Przepisz proszę wiernie fragment od początku listingu aż do wiersza zawierającego „Action: [134, 530]”, łącznie z tym wierszem. Nie dodawaj niczego spoza tego fragmentu.

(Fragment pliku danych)
::::::
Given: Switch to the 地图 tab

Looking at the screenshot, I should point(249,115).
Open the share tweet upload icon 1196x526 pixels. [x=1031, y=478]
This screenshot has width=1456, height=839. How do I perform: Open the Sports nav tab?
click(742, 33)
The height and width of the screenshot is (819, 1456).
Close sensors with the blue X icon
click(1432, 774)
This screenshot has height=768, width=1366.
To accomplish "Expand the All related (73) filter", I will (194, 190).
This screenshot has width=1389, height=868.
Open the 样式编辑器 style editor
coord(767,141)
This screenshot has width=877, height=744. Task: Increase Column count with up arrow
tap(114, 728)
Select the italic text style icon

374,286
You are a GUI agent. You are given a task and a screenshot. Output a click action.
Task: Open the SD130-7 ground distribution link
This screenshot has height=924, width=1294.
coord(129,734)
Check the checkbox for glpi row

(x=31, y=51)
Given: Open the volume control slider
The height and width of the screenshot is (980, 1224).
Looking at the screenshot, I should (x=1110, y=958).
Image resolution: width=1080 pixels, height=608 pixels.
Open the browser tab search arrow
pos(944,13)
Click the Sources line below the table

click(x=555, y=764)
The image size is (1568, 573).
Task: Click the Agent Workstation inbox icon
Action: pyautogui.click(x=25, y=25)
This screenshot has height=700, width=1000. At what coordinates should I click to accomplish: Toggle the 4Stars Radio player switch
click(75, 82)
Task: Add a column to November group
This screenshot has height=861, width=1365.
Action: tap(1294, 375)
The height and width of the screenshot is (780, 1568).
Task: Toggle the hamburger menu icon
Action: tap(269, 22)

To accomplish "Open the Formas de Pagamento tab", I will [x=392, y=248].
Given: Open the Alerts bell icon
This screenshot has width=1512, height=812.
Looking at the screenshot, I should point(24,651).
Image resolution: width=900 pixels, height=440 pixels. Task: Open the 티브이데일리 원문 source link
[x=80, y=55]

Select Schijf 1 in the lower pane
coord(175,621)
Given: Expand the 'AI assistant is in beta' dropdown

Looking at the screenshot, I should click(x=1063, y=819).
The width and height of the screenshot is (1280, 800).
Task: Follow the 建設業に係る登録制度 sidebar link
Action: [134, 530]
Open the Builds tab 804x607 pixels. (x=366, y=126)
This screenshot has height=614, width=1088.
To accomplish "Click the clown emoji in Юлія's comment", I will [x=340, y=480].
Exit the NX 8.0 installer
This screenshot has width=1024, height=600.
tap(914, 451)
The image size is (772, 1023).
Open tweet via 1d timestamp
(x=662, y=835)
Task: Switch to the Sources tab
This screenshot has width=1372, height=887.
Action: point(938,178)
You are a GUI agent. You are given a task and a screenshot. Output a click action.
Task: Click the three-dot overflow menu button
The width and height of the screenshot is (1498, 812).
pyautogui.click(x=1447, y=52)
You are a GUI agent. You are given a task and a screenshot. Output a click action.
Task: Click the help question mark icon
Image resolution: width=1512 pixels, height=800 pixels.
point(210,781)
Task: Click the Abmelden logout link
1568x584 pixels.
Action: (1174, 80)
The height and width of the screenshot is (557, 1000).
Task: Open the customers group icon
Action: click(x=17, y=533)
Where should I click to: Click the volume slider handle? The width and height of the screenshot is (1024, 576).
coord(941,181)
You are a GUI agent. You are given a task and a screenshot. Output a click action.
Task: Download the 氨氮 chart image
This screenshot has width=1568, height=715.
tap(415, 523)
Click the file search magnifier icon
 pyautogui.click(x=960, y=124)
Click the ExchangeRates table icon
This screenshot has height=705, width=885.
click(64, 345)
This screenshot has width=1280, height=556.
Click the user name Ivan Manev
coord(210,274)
::::::
PEŁNA ODPOWIEDŹ:
Given: Switch to the 地图 tab

Looking at the screenshot, I should point(249,115).
Open the share tweet upload icon 1196x526 pixels. [x=1031, y=478]
This screenshot has width=1456, height=839. How do I perform: Open the Sports nav tab?
click(742, 33)
The height and width of the screenshot is (819, 1456).
Close sensors with the blue X icon
click(1432, 774)
This screenshot has height=768, width=1366.
To accomplish "Expand the All related (73) filter", I will (194, 190).
This screenshot has width=1389, height=868.
Open the 样式编辑器 style editor
coord(767,141)
This screenshot has width=877, height=744. Task: Increase Column count with up arrow
tap(114, 728)
Select the italic text style icon

374,286
You are a GUI agent. You are given a task and a screenshot. Output a click action.
Task: Open the SD130-7 ground distribution link
This screenshot has height=924, width=1294.
coord(129,734)
Check the checkbox for glpi row

(x=31, y=51)
Given: Open the volume control slider
The height and width of the screenshot is (980, 1224).
Looking at the screenshot, I should (x=1110, y=958).
Image resolution: width=1080 pixels, height=608 pixels.
Open the browser tab search arrow
pos(944,13)
Click the Sources line below the table

click(x=555, y=764)
The image size is (1568, 573).
Task: Click the Agent Workstation inbox icon
Action: pyautogui.click(x=25, y=25)
This screenshot has height=700, width=1000. At what coordinates should I click to accomplish: Toggle the 4Stars Radio player switch
click(75, 82)
Task: Add a column to November group
This screenshot has height=861, width=1365.
Action: tap(1294, 375)
The height and width of the screenshot is (780, 1568).
Task: Toggle the hamburger menu icon
Action: tap(269, 22)

To accomplish "Open the Formas de Pagamento tab", I will [x=392, y=248].
Given: Open the Alerts bell icon
This screenshot has width=1512, height=812.
Looking at the screenshot, I should point(24,651).
Image resolution: width=900 pixels, height=440 pixels. Task: Open the 티브이데일리 원문 source link
[x=80, y=55]

Select Schijf 1 in the lower pane
coord(175,621)
Given: Expand the 'AI assistant is in beta' dropdown

Looking at the screenshot, I should click(x=1063, y=819).
The width and height of the screenshot is (1280, 800).
Task: Follow the 建設業に係る登録制度 sidebar link
Action: [134, 530]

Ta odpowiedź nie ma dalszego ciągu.